Connaitre la forme du sonnet et son évolution.

Points clés
  • Le sonnet est une des formes les plus courantes en Europe depuis son invention au XIVe siècle par Pétrarque, un des plus célèbres humanistes de la Renaissance. C’est ce qu’on appelle une forme fixe, c’est-à-dire une forme pré-établie que chaque poète peut utiliser pour écrire un poème, comme une recette en cuisine ou un patron en couture.
  • Cependant, en poésie c’est surtout les quantités qui sont fixées (nombre de vers, de strophes, longueur des vers) ainsi que l’organisation du poème, mais pas le thème. Comme toute forme fixe, le sonnet soulève la question de la tradition en art, de son aspect figé ou vivant, et de l’imitation.
  • Les poèmes montrent que tradition et innovation s’unissent. Le sonnet est une forme fixe mais pas figée, et chaque poète qui s’en empare le fait à sa façon et selon son époque. Ainsi, aux façons partagées d’écrire de la poésie, s’ajoute un travail incessant, comme celui que fait le ver de terre dans le poème « Conseils à un jeune poète de douze ans » de J. Roubaud, de revitalisation des traditions pour éviter que les mots, les vers, les procédés stylistiques comme la rime ne deviennent morts. Et à la fois, le poète se nourrit, comme le ver de terre, de cette tradition européenne commune et de ce répertoire de formes.
1. Le sonnet « classique »
- - - - - - -
Pouvez-vous reproduire mot pour mot l'intégralité de l'extrait sur le sonnet ? Les lignes qui viennent ensuite ne jouent aucun rôle ici.

* [Matériel fourni]:
- - - - - - -
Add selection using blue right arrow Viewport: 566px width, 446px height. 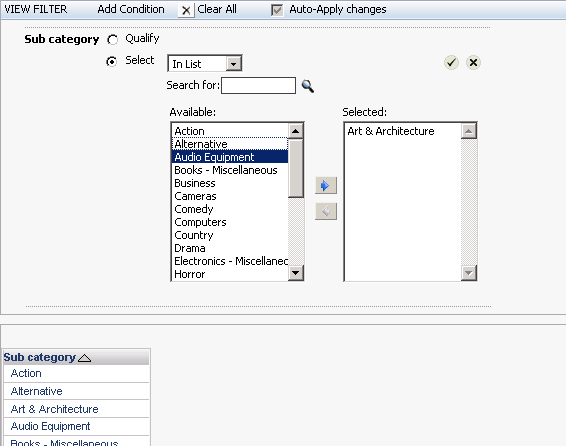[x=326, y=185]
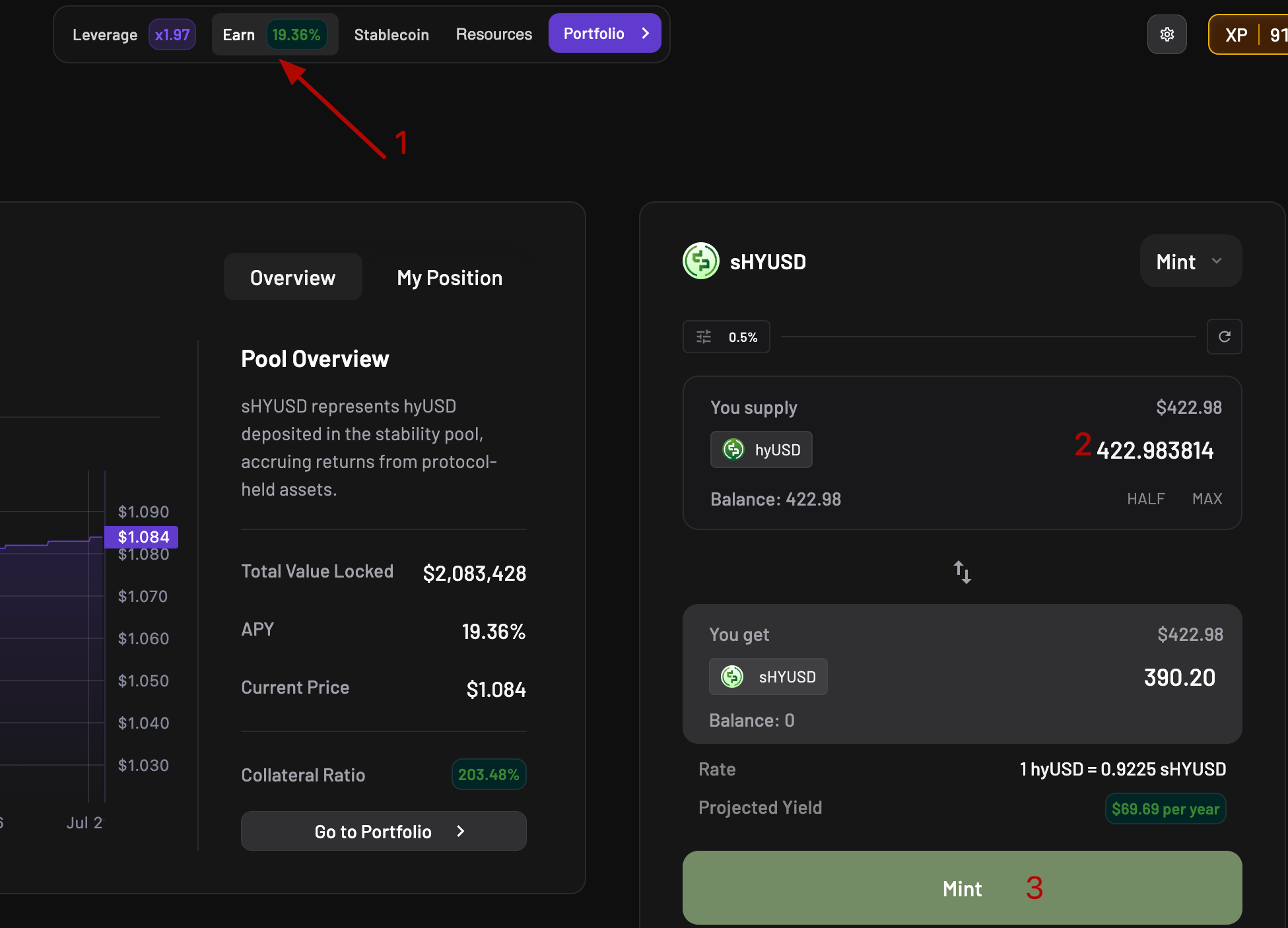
- - - - - - -
* [Réponse complète]:
Connaitre la forme du sonnet et son évolution.

Points clés
  • Le sonnet est une des formes les plus courantes en Europe depuis son invention au XIVe siècle par Pétrarque, un des plus célèbres humanistes de la Renaissance. C’est ce qu’on appelle une forme fixe, c’est-à-dire une forme pré-établie que chaque poète peut utiliser pour écrire un poème, comme une recette en cuisine ou un patron en couture.
  • Cependant, en poésie c’est surtout les quantités qui sont fixées (nombre de vers, de strophes, longueur des vers) ainsi que l’organisation du poème, mais pas le thème. Comme toute forme fixe, le sonnet soulève la question de la tradition en art, de son aspect figé ou vivant, et de l’imitation.
  • Les poèmes montrent que tradition et innovation s’unissent. Le sonnet est une forme fixe mais pas figée, et chaque poète qui s’en empare le fait à sa façon et selon son époque. Ainsi, aux façons partagées d’écrire de la poésie, s’ajoute un travail incessant, comme celui que fait le ver de terre dans le poème « Conseils à un jeune poète de douze ans » de J. Roubaud, de revitalisation des traditions pour éviter que les mots, les vers, les procédés stylistiques comme la rime ne deviennent morts. Et à la fois, le poète se nourrit, comme le ver de terre, de cette tradition européenne commune et de ce répertoire de formes.
1. Le sonnet « classique »